À la question de la consommation, Bertrand Heck soupire un « 80 litres, mais elle fait un de ces bruits, ça pète ! » nous certifie le mécanicien qui a eu le privilège de la conduire à de nombreuses reprises, notamment lors de compétitions classiques.

« Il y a des autos qui ne font pas de bruit, et cette Mercedes SSK (Super Sport Kurz) en fait partie, car c'est toute une mélodie, puis quand plusieurs voitures tournent en même temps, là, j'ai cette chance de travailler au cœur de toute une symphonie », s'enthousiasme ce passionné.

Par ici, une première bizarrerie qui se dévoile à nos yeux, du nom d'« Avion Voisin », marque française d'automobile de luxe qui a élaboré un bi-scooter du facteur, équipée d'un moteur de moto Terrot, entreprise dijonnaise de motocycles et voitures, le tout intégré dans une carrosserie des plus minimalistes, qui a déjà participé à un événement de microcars dans la Creuse.

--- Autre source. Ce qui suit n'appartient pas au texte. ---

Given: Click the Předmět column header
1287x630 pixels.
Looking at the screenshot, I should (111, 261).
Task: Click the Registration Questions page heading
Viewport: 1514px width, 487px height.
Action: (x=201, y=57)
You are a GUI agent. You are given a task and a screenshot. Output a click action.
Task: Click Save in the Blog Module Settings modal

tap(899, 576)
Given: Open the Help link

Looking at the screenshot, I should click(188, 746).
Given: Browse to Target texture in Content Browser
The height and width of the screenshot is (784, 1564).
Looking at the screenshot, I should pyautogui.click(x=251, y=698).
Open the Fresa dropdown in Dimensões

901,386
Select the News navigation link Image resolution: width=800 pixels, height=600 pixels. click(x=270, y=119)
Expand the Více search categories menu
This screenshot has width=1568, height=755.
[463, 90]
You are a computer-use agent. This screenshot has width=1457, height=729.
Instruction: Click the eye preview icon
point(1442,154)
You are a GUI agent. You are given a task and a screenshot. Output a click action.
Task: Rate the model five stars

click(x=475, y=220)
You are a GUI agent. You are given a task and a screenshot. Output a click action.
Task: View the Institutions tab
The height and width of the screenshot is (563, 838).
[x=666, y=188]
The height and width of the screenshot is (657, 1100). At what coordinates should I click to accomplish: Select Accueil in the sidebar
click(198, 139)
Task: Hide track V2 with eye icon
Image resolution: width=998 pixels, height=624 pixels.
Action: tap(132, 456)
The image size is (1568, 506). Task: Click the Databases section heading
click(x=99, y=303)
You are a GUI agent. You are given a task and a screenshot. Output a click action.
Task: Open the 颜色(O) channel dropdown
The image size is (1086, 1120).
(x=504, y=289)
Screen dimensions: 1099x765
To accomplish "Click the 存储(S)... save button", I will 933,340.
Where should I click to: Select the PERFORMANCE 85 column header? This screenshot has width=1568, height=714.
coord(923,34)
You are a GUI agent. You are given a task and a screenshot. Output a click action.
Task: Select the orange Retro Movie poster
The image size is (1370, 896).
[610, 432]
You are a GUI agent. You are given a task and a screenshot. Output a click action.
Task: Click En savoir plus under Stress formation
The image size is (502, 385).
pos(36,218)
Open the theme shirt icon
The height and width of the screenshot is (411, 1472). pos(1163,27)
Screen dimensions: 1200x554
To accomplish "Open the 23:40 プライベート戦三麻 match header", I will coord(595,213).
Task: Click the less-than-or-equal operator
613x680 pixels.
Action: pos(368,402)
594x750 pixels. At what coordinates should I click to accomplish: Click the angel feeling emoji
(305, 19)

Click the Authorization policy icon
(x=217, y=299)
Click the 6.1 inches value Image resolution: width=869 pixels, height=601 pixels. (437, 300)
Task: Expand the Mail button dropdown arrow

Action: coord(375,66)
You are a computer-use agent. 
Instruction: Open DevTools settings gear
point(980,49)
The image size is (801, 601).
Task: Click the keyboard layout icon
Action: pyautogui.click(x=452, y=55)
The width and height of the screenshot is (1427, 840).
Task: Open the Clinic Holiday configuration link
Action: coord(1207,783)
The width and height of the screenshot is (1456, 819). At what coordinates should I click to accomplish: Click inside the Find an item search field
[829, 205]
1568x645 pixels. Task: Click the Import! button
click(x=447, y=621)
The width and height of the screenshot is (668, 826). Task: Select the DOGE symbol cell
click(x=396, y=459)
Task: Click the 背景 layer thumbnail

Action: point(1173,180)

Au sortir de la réserve, nous croisons Émilie Poteau, alias @plumetis_girl, immortalisant un cliché atemporel devant une Mercedes SS, la cousine de la Mercedes SSK. Habillée de toute élégance, avec un béret, en parfaite harmonie vestimentaire et d'époque, cette amoureuse du vintage a profité des vacances pour faire découvrir cet endroit mythique à son compagnon. C'est « un lieu d'inspiration et de contemplation, même si l'automobile n'est pas du tout mon dada », confesse-t-elle. Cela lui permet de faire un « bond dans le passé, au cœur d'une scénographie d'anciennes voitures rares et surtout en très bonnes conditions », en parfaite harmonie avec son style vestimentaire des plus vintage, en l'occurrence « un mélange de Dita von Teese et de Mary Poppins et de toute la mode des années 1940 ».

Conclusion:

Émilie, revenue pour faire découvrir ce musée à son compagnon, se réjouit d'avance de la future expo en cours de montage qui a l'air « très prometteuse » ! Voilà, encore un prétexte pour une autre visite.